Inadequate Attention to Student Trauma
The proposed budget includes $6 million to add mental health staff to 67 schools, as part of the implementation of recommendations from the recent Task Force on School Mental Health. This expansion, while notable, falls short of what’s needed to support students who face trauma related to poverty, neighborhood violence, and other factors. The budget fails to include funding to provide trauma-informed training for all schools, and it still leaves schools with too few counselors, psychologists and social workers.
Expanding community schools
The proposed budget includes $1.6 million to expand DC’s “community schools” model to six more schools. This model recognizes that schools are not just centers of academic instruction but are among our most important and trusted community institutions. Schools can build on that strength to become community hubs by partnering with community-based organizations to connect children and their families with services that strengthen the whole community, like health care, afterschool programs, adult education, and early childhood programming.

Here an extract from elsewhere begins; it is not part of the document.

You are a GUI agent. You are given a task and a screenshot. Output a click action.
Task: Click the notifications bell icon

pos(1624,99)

School Budget Allocations That Don’t Make Sense
As a former LSAT chair, I have had the experience of trying to understand our school’s proposed budget and where we had flexibility to shift resources. This year, I helped staff at one school try to understand next year’s proposed budget and to compare it with this year’s, only to have more questions than answers. It is incredibly important to make school-level budget information more transparent so that school-level stakeholders can engage in the budget process in a meaningful way.

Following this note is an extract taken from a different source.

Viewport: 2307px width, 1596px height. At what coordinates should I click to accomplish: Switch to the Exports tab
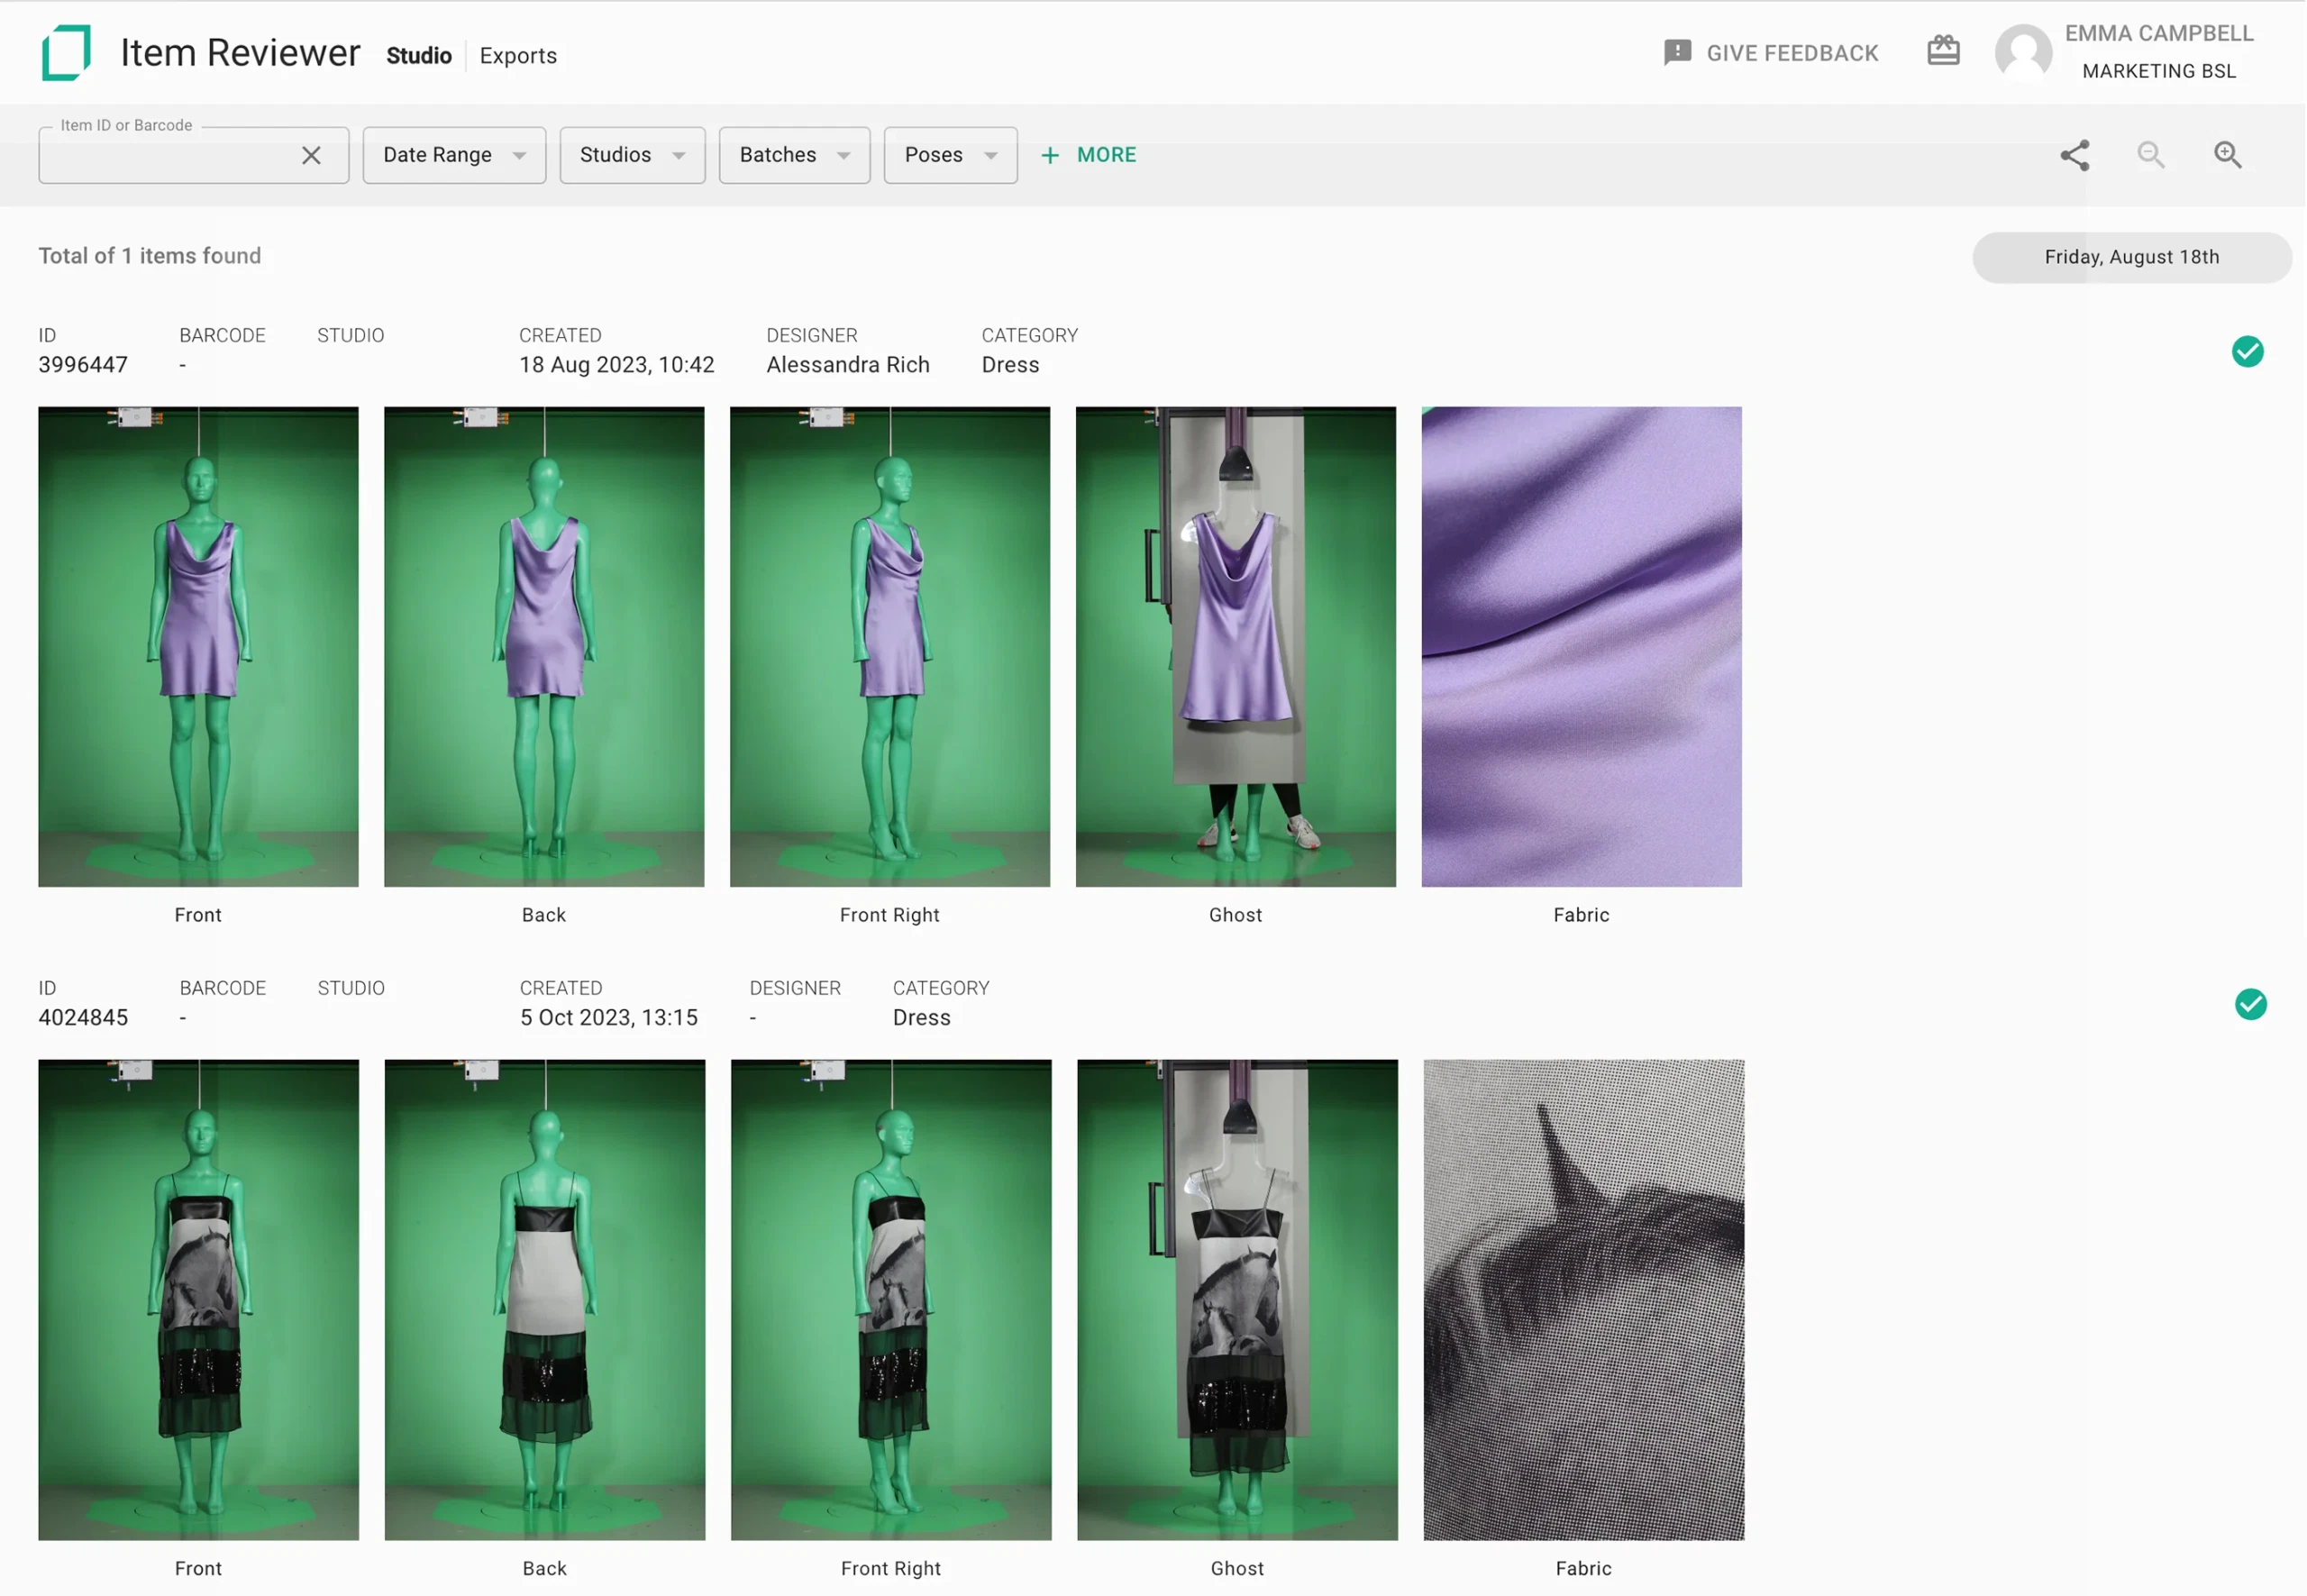tap(518, 55)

Given these concerns we make the following recommendations:
- Stabilize schools, especially in low-income communities: The DCPS budget should be modified to limit losses in funding at schools with large numbers of at-risk students, even if enrollment is declining. Budget cuts put schools on a downward cycle of further cuts and further enrollment losses.
- Remove school security from proposed 2019-20 budgets: This will enable more schools to qualify for stabilization funds.

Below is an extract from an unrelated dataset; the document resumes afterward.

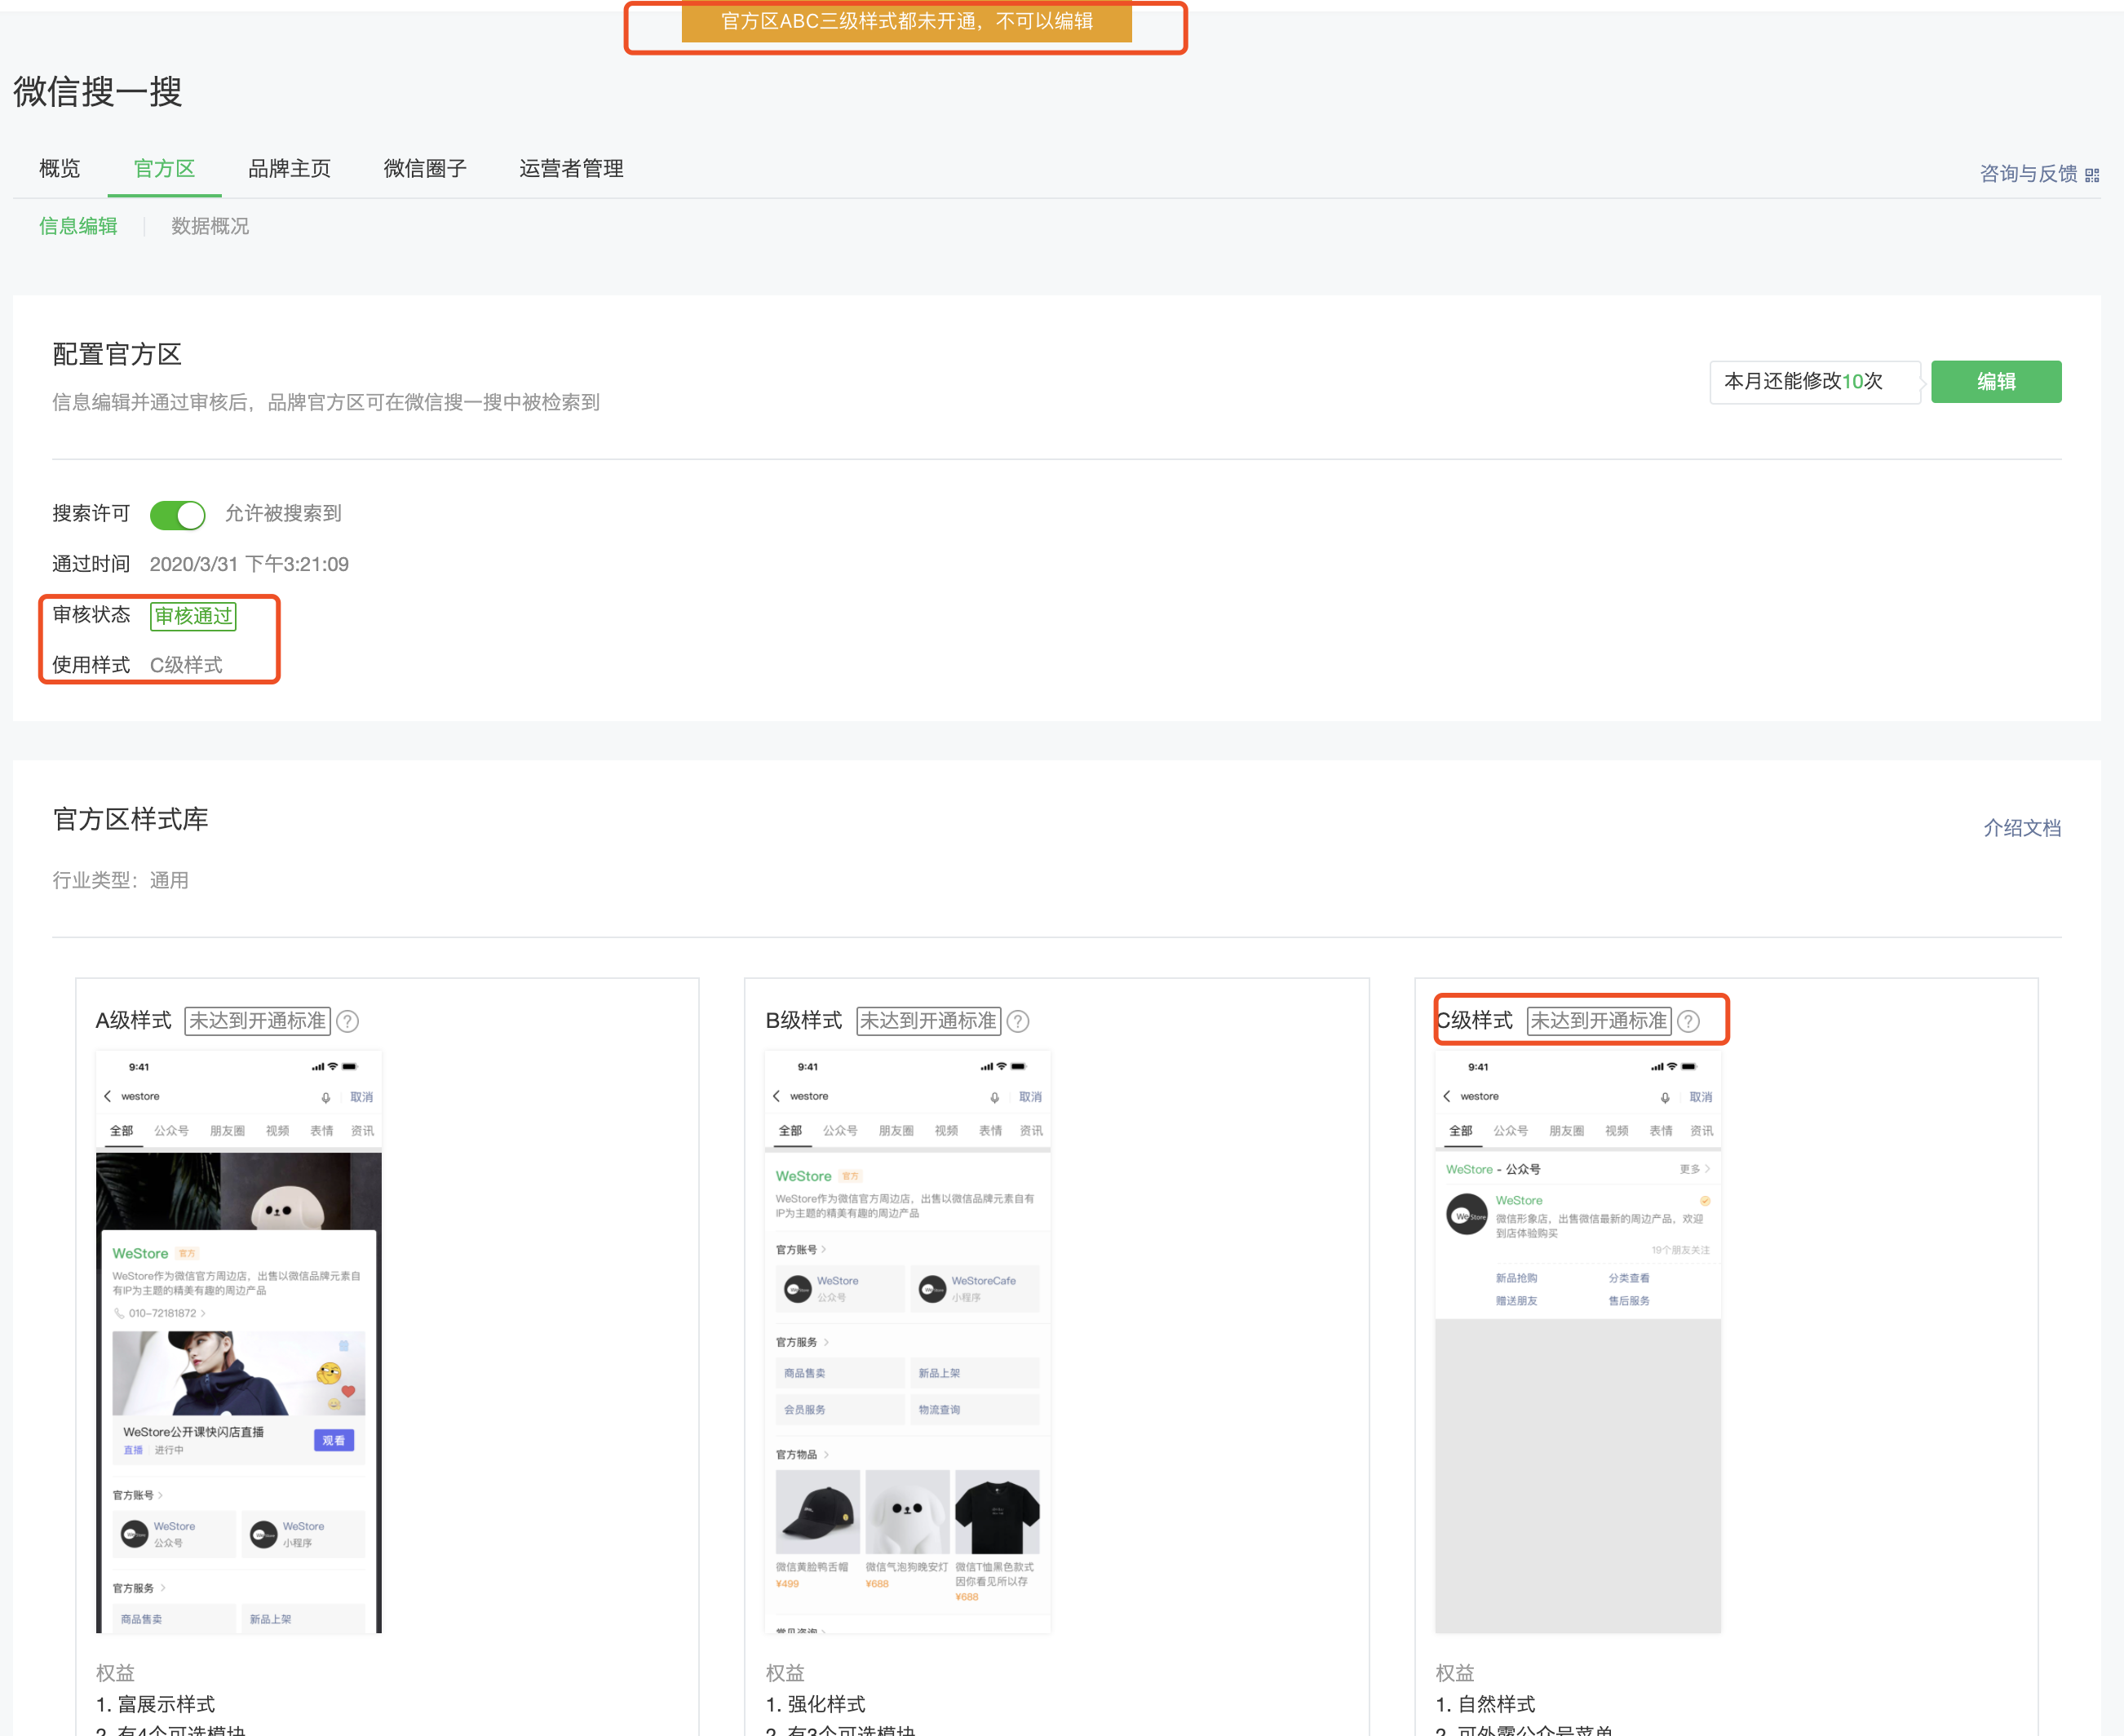Open the 概览 tab
2124x1736 pixels.
pyautogui.click(x=59, y=169)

- Do more to stop the diversion of at-risk funds: It is simply unacceptable to continue to rob at-risk students and their schools of resources that have been promised to them and that are intended to address educational inequities.
- Invest adequately to support student trauma: Trauma-informed training and additional staff are needed to provide positive behavioral supports for students envisioned in the 2018 Student Fair Access to School Act, which limited punitive and discriminatory discipline practices like suspension.
- Adopt requirements for more transparent school-level budgets: Budget formats should be consistent from year to year, they should clearly identify how at-risk funds are being used, and they should give stakeholders clear information on their discretion to modify the budget.
- Focus on long-term adequacy of school budgets: The UPSFF is below the level identified in the 2013 Adequacy Study, including the base, the at-risk weight and the ELL weight. The District should move to support adequate funding of schools in as short a timeframe as possible.
Thank you for the chance to testify.